Selected extract
Here’s Why Kroger Shares Have Surged Nearly 13% As The Market Plunges

Topline: As the coronavirus continues to cause widespread business shutdowns and take a toll on the economy, one stock has weathered—and actually benefited from—the environment: supermarket giant Kroger, which has seen its sales surge amid higher demand.

  • Despite the market recently closing out its worst quarter since 1987—the S&P 500 is down nearly 23% for the year—Kroger’s stock has been one of the few that have made gains in 2020, despite the ongoing coronavirus pandemic.
  • The stock, which currently trades at $32 per share, has soared 12.7% so far this year as the rest of the market tumbles.
  • “Grocery stores seem to be getting a disproportionate boost from increased food-at-home consumption,” according to JPMorgan analyst Ken Goldman.
  • “Although we knew the company was poised to benefit from consumers stocking up, the impact has been far greater than we expected,” writes Guggenheim Securities analyst John Heinbockel.
  • “The strong demand across stores and digital peaked in mid-March as consumers stocked up,” according to Joseph Feldman, senior managing director and retail analyst for Telsey Advisory Group.

Stored data
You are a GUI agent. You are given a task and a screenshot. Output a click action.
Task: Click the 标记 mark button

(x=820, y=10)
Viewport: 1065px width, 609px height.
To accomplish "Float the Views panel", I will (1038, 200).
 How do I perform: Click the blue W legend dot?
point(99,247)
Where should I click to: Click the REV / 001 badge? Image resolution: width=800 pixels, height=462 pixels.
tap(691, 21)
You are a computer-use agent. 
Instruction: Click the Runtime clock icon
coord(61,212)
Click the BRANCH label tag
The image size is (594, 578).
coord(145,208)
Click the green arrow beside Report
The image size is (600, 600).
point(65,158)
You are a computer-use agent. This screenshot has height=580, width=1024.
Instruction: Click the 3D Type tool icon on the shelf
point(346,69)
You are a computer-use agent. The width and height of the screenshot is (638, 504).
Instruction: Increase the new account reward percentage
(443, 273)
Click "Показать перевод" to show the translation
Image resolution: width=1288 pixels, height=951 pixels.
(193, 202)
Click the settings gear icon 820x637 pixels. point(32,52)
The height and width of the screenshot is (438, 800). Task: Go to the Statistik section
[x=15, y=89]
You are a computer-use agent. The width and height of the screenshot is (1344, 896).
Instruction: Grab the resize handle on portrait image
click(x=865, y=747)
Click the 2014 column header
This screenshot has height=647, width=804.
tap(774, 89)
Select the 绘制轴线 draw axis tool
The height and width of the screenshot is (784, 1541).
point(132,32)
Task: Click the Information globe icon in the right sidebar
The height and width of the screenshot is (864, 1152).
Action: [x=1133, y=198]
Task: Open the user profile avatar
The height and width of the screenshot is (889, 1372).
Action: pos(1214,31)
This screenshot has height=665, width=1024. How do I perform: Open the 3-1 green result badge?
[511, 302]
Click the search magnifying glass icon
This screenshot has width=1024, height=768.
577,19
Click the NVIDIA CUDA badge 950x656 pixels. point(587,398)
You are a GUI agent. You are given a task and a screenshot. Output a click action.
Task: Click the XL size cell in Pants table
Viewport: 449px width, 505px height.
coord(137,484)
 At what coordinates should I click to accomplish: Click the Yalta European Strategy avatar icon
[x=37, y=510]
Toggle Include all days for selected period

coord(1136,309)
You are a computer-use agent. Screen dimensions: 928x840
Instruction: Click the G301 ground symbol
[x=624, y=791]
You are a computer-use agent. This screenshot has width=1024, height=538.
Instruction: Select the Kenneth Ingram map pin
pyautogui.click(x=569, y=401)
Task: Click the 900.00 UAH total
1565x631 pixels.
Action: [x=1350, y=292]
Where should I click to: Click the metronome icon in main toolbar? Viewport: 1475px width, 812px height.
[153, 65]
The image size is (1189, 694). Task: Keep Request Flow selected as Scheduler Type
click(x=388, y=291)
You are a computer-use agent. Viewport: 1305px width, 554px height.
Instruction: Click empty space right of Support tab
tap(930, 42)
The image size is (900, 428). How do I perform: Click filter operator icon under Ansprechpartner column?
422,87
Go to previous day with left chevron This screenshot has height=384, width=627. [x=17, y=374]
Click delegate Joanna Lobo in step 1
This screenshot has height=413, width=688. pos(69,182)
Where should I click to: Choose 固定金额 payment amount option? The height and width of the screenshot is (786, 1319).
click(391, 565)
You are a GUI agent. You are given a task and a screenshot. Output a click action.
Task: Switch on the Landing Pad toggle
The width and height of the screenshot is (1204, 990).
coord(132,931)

Your instructions
Continue the article on Kroger's stock gains from the point where it stops.

Response
  • Same-store supermarket sales have jumped 30% in March, the company said in a recent press release, which caused Kroger to upgrade its outlook for first quarter earnings.

Big number: While Kroger beat earnings estimates last quarter, posting $28.9 billion in revenue, sales are now expected to rise to $39.4 billion for the coming quarter, according to Bloomberg. Such a large increase would likely mean that Kroger’s share price continues to rise, analysts forecast.

Crucial statistics: Wall Street analysts are quite bullish on the stock: 22 of them give it either a “buy” or “hold” rating, while just one gives it a “sell” rating, according to Bloomberg data. Firms like Guggenheim and Telsey Advisory Group see the stock rising to $37 per share and $39 per share, respectively, while other firms like JPMorgan put the price target at current levels of around $32 per share.

Crucial quote: “We are seeing strong sales and are at the same time investing in our business to support our customers and associates through the current uncertainty,” Gary Millerchip, Kroger’s chief financial officer, said in the company’s latest press release.

Tangent: “We are encouraged to see Kroger managing its business well in this challenging time,” Telsey Advisory Group’s Feldman wrote in a recent note. He expects the supermarket chain to “continue benefiting from the surge in demand related to COVID-19 and increase in food-at-home consumption.” Furthermore, he says Kroger’s “effort to support associates and help customers should boost loyalty and drive repeat visits in the near-future.”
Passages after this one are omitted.